WHAT YOU NEED TO DO:
Reproduce, verbatim, the lines of the material starting with the line that contains "The height and width of the screenshot is (569, 890)." and continuing through the line that contains "The width and height of the screenshot is (700, 497).", with both of those lines included.

Text and element pointing records
>> begin

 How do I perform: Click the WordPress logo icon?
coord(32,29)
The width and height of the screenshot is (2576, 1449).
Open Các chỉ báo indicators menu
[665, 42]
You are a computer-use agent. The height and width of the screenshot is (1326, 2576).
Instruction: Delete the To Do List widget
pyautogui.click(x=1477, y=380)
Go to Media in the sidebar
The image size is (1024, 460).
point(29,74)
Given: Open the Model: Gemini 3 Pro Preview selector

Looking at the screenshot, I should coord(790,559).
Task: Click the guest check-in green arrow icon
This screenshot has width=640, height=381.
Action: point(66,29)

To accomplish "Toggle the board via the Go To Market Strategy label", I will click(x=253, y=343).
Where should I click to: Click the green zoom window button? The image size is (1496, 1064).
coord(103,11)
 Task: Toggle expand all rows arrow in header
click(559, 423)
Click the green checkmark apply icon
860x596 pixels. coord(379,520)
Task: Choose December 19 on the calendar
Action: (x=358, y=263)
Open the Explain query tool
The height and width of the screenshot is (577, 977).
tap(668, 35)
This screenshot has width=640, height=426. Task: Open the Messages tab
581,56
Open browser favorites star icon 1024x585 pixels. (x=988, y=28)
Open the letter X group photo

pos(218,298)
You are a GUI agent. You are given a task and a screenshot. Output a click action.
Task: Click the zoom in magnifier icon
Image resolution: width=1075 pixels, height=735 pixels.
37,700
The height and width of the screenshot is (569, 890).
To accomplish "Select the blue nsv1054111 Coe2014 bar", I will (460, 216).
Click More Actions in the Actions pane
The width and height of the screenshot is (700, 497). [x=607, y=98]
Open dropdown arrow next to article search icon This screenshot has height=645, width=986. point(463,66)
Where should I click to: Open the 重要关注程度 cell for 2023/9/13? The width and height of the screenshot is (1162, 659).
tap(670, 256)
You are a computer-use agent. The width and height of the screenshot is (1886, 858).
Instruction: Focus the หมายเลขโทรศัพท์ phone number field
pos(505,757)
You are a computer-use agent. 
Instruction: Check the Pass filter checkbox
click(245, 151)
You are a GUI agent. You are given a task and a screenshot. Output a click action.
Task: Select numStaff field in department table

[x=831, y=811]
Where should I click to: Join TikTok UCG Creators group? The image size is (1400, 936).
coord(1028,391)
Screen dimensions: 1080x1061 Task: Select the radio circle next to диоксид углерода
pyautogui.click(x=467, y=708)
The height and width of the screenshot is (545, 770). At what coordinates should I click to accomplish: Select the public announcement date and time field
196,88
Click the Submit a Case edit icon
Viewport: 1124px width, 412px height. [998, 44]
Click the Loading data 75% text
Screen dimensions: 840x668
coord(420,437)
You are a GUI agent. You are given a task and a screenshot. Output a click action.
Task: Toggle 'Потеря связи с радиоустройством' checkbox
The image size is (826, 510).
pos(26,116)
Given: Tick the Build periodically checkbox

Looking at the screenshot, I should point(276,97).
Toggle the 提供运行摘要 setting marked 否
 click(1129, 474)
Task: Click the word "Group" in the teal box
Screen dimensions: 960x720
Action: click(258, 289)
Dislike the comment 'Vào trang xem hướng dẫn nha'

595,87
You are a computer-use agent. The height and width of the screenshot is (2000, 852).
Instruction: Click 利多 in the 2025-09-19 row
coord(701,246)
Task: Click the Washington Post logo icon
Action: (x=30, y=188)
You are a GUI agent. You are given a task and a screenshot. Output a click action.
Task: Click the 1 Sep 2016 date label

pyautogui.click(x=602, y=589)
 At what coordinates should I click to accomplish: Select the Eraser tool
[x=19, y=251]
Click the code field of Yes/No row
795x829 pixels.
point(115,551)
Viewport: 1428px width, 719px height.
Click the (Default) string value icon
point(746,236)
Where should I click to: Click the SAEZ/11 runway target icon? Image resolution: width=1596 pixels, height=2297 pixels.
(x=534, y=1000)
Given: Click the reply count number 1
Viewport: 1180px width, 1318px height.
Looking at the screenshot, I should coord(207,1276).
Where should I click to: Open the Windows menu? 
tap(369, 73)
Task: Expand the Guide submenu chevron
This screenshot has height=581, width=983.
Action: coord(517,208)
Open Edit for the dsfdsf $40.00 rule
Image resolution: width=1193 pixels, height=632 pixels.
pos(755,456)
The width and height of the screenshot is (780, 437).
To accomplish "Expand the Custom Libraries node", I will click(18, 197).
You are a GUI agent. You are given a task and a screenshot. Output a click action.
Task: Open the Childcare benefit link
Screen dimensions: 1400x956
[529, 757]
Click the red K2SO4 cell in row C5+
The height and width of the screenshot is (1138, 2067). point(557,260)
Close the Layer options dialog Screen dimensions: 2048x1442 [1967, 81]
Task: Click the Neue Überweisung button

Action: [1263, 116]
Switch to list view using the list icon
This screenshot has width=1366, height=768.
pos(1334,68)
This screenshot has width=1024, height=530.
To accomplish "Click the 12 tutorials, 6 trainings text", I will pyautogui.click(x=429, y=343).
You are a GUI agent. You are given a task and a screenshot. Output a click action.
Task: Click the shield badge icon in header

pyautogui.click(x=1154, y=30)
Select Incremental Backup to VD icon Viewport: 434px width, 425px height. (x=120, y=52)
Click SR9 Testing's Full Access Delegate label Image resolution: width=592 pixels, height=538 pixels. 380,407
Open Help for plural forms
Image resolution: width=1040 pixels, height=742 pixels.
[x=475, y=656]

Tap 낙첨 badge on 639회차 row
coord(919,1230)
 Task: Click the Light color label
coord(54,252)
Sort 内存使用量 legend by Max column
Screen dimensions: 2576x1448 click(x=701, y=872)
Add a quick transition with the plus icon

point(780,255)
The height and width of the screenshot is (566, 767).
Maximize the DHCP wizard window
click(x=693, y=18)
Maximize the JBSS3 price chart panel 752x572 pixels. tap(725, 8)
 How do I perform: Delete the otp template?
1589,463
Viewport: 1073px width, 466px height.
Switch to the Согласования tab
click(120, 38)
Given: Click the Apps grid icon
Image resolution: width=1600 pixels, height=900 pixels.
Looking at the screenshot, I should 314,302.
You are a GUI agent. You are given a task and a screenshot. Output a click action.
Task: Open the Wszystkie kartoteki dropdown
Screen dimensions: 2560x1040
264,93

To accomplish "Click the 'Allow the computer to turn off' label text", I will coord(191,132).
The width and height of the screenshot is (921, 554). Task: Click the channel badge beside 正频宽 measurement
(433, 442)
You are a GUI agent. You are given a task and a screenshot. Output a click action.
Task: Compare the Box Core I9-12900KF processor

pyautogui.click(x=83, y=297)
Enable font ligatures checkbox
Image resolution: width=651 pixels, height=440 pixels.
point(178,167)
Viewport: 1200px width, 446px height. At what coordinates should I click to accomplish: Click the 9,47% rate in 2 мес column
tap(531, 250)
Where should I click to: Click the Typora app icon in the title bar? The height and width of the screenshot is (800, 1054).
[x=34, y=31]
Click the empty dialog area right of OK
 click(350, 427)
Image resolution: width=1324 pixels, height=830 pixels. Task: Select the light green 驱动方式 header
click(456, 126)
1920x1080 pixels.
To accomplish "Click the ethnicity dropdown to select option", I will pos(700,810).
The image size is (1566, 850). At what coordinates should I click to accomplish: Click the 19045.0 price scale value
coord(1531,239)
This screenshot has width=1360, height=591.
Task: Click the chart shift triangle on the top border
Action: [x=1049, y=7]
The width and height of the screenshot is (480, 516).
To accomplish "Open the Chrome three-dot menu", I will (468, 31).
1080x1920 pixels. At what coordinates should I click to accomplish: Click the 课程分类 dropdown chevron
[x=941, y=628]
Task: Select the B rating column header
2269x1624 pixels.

>> end

OUTPUT OF THE TASK:
The height and width of the screenshot is (569, 890).
To accomplish "Select the blue nsv1054111 Coe2014 bar", I will (460, 216).
Click More Actions in the Actions pane
The width and height of the screenshot is (700, 497). [x=607, y=98]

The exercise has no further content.